Papillomavirus Research (Jun 2018)
Results of a pilot management protocol for screening-detected ASIL in HIV-negative women with a history of HPV-related gynaecological neoplasia
Abstract
Background: Pending high-level evidence that ablative treatments of ASIL impact the incidence of anal cancer, it is appropriate to offer low-impost office-based treatments for biopsy-proven HSIL, in combination with close follow-up to monitor for disease persistence or progression.

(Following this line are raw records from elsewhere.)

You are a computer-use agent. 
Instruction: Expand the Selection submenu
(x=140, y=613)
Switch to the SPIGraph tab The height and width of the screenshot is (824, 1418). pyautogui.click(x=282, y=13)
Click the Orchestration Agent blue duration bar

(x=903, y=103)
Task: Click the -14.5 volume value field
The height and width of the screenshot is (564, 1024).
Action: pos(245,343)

Methods: As part of a pilot screening program for ASIL in women with a history of HPV-mediated gynaecological neoplasia, those with abnormal baseline cytology (PLSIL or greater) were invited to undergo HRA and biopsy.Biopsy-proven HSIL cases were offered a short course of topical trichloroacetic acid (TCA) applications, and then followed up with cytology, digital anorectal examination (DARE), and HRA with biopsy as indicated. Results: Of 163 screened women, 57 (35%) with ASIL cytology underwent HRA and biopsy. In 14 (24.6%), HSIL was confirmed by biopsy. Lesions were typically small, but in 5 cases (35.7%), more than one octant of the transformation zone was involved.Median overall follow-up from baseline visit was approximately 36 months, and 12 months after TCA treatment.Of the 14 patients treated with TCA, 7 (50%) developed either persistent or recurrent lesions, necessitating either repeat TCA or electrocautery ablation. Of these, 5 (71.4%) had disease in more than one octant at baseline. Conclusions: Despite the small numbers in this pilot study, TCA would appear to be a suitable office treatment for unifocal/small HSIL lesions, but direct escalation to more aggressive ablative or excisional treatments is recommended for multifocal/extensive disease. Such a protocol needs to be validated with greater case numbers and a longer follow-up period.